◆ **Dataset entries**:
• • • • •
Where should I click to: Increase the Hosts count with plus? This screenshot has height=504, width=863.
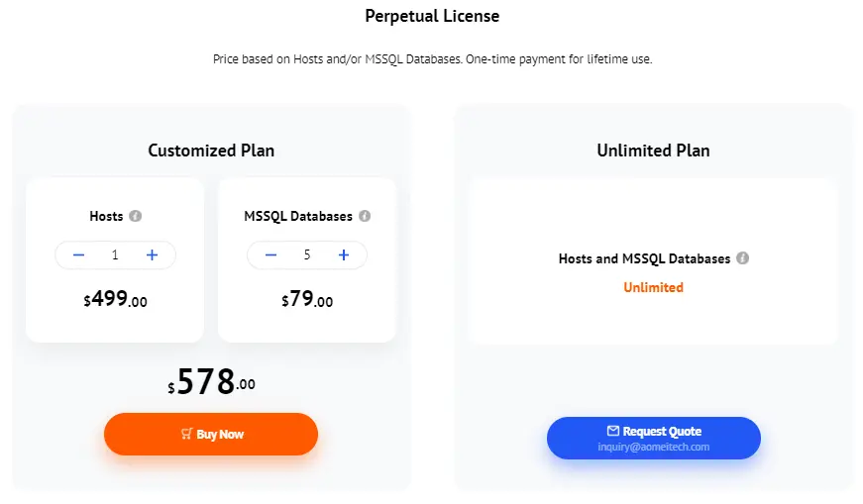click(x=152, y=254)
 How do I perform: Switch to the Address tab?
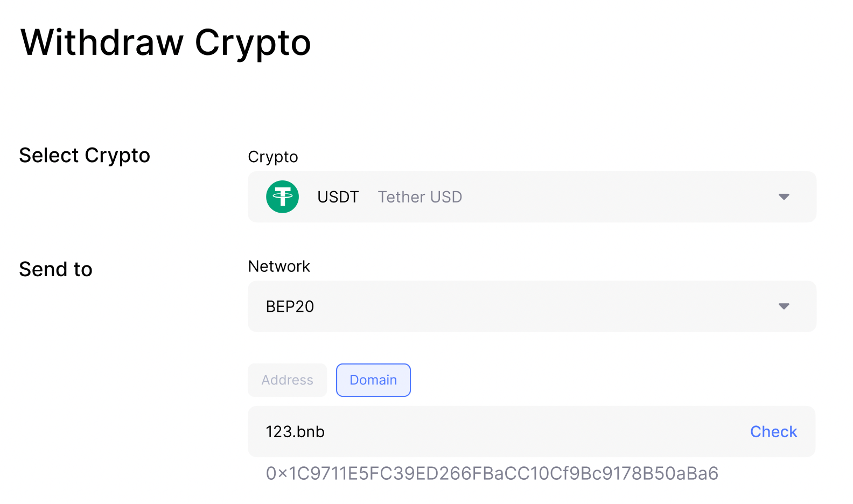287,380
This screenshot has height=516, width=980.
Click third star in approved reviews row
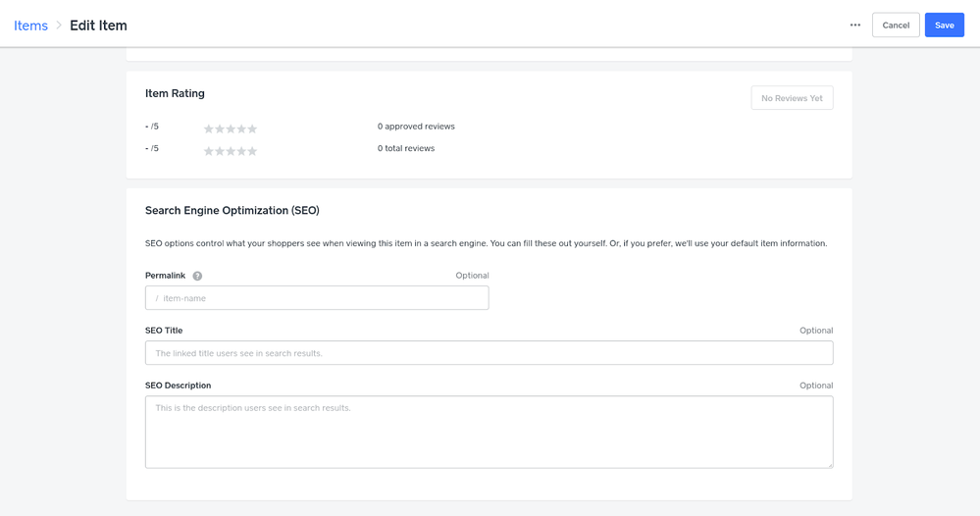231,129
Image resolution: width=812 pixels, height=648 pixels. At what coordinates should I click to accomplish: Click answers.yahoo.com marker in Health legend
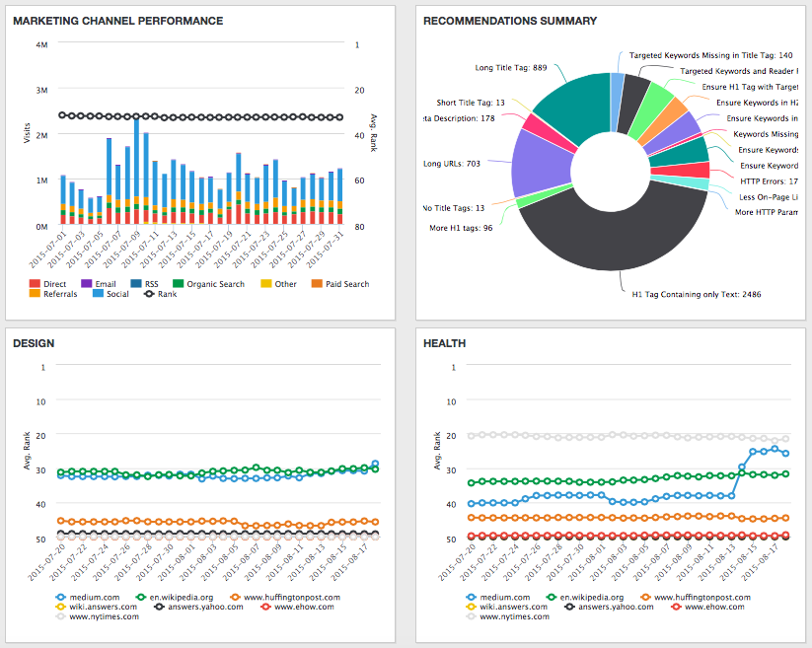572,607
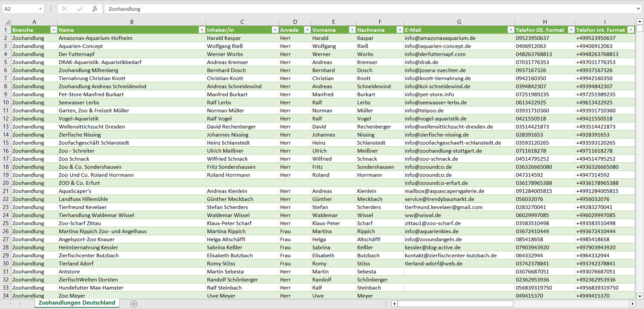Select the Zoohandlungen Deutschland sheet tab
The image size is (644, 309).
77,303
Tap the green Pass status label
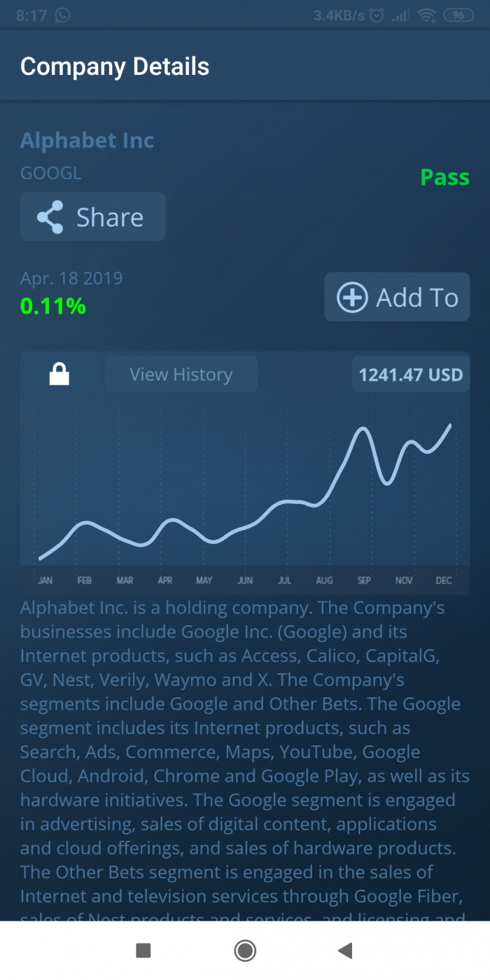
• • • • •
Every record above must be given again exactly; drop the pictures.

◆ **COMPLETED TASK**:
Where should I click to: Increase the Hosts count with plus? This screenshot has height=504, width=863.
click(x=152, y=254)
 How do I perform: Switch to the Address tab?
287,380
This screenshot has height=516, width=980.
Click third star in approved reviews row
231,129
Image resolution: width=812 pixels, height=648 pixels. At what coordinates should I click to accomplish: Click answers.yahoo.com marker in Health legend
572,607
Select the Zoohandlungen Deutschland sheet tab
The image size is (644, 309).
77,303
Tap the green Pass status label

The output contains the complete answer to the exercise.